### DATA LISTING

────────────────────────────────────────

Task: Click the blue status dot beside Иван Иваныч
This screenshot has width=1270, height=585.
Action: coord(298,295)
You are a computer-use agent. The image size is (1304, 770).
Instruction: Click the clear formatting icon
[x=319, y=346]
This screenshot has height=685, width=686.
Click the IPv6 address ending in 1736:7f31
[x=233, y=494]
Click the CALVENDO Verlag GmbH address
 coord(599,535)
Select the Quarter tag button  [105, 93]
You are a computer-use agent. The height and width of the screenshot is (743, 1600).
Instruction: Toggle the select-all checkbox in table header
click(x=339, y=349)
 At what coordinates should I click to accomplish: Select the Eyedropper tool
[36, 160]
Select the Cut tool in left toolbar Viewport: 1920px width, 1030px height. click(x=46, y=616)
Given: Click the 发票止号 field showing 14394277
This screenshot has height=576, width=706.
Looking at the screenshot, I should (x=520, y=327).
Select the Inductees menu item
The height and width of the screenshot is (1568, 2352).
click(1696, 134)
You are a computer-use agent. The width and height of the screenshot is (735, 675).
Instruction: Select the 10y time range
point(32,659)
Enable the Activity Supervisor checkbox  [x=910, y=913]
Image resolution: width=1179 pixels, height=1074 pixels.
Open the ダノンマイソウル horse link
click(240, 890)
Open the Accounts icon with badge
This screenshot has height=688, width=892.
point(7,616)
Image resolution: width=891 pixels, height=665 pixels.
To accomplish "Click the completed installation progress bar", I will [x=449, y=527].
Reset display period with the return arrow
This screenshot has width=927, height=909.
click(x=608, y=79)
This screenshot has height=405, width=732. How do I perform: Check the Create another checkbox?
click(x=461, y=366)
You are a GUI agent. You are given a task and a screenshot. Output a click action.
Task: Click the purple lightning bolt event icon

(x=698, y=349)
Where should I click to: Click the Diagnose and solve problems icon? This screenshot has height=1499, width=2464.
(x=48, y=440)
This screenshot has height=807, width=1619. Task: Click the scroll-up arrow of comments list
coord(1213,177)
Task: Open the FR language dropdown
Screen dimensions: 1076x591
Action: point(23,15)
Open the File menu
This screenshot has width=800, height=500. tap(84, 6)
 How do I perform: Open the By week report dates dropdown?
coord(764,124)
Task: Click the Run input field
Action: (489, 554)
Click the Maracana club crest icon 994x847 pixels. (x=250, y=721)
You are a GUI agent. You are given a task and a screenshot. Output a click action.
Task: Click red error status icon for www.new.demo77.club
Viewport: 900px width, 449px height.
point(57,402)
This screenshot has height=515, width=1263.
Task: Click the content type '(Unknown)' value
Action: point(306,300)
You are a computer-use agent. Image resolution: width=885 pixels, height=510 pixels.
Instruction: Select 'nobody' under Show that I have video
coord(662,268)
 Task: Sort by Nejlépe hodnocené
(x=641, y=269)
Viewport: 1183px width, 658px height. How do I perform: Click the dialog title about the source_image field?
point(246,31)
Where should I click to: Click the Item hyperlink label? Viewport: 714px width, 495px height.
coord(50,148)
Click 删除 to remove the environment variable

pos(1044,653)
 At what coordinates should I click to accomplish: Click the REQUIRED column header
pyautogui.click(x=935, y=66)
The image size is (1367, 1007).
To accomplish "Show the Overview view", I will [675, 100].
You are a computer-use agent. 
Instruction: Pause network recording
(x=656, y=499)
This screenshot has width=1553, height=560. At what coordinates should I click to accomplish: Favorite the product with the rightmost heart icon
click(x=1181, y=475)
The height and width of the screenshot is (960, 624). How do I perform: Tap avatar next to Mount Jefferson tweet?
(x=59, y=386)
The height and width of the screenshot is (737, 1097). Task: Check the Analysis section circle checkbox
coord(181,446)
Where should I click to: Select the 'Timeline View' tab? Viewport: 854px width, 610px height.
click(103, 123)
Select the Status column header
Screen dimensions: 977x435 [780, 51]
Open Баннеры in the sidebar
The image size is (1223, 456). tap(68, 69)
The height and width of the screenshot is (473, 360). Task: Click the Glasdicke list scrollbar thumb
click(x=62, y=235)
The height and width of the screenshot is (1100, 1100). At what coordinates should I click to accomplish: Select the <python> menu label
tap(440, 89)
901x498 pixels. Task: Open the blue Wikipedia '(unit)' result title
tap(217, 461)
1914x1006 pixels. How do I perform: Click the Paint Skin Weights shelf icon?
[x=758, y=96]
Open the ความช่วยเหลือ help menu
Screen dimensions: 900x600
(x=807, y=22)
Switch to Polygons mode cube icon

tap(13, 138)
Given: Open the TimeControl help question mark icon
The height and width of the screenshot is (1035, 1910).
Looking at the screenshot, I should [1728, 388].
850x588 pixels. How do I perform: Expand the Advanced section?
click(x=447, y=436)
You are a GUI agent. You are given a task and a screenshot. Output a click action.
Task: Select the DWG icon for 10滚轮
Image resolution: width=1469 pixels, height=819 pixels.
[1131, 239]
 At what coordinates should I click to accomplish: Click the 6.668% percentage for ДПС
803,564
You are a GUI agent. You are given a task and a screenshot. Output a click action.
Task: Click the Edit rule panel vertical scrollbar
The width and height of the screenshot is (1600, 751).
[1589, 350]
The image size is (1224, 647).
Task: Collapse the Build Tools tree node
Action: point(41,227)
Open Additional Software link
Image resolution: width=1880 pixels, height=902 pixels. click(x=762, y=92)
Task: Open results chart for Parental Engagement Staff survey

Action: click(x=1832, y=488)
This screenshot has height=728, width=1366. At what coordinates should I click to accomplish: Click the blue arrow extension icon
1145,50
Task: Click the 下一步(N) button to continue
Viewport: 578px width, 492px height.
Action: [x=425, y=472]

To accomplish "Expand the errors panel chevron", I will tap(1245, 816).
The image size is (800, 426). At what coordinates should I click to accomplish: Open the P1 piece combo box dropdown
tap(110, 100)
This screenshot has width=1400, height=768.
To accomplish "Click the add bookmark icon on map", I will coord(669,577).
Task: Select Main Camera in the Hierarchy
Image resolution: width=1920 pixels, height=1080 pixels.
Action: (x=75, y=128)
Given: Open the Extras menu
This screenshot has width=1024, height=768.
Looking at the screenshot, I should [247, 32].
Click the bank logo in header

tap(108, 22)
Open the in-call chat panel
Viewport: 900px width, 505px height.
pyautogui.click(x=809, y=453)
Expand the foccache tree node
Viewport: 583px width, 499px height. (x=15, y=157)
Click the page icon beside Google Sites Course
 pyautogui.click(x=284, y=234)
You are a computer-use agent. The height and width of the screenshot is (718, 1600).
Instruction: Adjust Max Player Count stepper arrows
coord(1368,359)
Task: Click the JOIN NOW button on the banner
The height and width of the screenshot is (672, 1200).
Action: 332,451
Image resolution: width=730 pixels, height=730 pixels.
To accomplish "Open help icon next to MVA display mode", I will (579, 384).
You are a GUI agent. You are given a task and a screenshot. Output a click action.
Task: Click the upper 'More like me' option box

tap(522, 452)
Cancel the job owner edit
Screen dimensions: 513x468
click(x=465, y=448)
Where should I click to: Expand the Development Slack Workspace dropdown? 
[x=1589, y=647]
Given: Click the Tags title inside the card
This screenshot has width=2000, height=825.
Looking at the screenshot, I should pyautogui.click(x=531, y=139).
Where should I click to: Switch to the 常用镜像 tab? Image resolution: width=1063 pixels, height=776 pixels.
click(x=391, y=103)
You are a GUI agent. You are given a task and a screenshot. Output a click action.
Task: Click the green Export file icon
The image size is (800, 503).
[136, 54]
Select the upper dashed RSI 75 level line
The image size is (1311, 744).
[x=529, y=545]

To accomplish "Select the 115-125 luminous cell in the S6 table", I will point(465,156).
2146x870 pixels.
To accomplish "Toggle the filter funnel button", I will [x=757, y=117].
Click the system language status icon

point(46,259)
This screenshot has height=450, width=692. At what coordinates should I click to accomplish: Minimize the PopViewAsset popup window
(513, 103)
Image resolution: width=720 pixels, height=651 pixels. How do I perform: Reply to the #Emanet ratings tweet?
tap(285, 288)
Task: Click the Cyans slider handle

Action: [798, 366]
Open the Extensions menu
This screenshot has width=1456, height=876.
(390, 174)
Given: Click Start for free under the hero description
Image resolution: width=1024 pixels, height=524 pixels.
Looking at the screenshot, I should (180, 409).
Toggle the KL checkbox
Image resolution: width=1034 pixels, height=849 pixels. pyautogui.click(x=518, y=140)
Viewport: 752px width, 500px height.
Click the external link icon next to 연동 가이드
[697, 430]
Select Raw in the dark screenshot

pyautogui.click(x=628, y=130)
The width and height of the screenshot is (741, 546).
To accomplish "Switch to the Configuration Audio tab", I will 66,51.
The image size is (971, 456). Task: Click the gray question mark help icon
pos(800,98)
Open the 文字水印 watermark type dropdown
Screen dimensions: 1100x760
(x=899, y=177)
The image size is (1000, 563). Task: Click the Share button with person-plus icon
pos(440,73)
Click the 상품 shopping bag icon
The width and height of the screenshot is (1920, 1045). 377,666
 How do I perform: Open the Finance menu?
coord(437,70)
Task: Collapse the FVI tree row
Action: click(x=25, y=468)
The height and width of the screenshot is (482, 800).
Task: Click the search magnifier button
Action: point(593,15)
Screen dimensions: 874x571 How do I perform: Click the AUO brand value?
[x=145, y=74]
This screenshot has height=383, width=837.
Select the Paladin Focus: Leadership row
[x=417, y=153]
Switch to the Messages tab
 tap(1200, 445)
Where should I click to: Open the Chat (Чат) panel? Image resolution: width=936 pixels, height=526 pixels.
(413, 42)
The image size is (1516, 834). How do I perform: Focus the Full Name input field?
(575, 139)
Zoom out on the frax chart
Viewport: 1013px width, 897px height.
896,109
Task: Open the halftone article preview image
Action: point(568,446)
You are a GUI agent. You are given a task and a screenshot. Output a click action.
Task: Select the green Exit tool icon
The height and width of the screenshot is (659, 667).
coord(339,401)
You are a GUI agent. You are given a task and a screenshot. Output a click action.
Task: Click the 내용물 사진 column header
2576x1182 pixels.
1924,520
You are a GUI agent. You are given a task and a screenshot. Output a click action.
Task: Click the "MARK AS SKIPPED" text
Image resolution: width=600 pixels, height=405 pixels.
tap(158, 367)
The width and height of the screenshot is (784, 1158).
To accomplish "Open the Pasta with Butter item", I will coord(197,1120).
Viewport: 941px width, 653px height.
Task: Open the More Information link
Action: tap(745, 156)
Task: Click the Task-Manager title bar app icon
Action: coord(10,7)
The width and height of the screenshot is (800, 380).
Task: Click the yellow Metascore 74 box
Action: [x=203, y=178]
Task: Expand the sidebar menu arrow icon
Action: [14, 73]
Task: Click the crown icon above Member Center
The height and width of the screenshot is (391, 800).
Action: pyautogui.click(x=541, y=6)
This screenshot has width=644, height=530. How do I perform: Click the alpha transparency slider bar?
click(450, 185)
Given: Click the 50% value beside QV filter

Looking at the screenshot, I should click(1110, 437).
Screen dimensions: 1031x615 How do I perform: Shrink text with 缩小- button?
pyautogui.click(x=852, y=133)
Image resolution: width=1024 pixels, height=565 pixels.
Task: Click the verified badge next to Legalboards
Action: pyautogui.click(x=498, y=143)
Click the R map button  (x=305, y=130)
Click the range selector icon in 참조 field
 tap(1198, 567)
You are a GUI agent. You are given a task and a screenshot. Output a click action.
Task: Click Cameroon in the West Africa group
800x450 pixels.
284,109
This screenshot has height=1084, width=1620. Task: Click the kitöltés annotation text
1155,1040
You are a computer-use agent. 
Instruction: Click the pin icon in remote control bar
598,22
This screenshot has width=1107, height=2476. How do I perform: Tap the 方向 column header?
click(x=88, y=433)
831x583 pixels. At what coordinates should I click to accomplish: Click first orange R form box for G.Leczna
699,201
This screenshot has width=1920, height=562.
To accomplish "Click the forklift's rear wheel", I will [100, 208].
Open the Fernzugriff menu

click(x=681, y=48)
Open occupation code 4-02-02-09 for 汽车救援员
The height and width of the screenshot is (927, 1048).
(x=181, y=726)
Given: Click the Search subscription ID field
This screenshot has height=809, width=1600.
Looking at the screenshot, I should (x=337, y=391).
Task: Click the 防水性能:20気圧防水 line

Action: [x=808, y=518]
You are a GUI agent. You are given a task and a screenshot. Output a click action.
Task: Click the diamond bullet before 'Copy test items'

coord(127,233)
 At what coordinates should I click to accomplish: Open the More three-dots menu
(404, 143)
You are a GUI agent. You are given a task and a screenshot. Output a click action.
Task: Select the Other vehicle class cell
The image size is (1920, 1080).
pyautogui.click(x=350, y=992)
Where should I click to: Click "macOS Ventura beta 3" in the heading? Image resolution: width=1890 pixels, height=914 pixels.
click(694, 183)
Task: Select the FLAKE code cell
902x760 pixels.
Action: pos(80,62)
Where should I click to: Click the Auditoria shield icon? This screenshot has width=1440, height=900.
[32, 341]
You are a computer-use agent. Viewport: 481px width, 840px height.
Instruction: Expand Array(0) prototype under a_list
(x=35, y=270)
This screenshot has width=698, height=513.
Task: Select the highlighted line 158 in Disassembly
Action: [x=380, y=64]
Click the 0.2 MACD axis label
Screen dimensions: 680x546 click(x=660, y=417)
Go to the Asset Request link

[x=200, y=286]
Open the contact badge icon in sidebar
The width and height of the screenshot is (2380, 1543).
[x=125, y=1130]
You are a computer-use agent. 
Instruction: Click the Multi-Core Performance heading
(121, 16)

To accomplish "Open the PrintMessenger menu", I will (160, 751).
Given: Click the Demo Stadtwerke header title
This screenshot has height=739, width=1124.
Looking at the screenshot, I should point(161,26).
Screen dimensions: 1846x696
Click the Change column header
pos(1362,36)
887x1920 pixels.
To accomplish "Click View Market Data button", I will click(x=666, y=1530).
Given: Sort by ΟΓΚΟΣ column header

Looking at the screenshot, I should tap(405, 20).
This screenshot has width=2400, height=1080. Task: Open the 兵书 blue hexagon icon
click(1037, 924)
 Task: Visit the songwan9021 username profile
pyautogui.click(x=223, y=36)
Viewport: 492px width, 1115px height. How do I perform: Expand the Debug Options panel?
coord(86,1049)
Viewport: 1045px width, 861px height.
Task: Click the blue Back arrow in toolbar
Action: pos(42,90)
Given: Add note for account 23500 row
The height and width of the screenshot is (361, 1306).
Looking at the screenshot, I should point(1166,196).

────────────────────────────────────────

### DIRECTIONS
Your answer should be each line from the entries that includes the string "green".

### EXERCISE OUTPUT
Task: Click the green Export file icon
Task: Select the green Exit tool icon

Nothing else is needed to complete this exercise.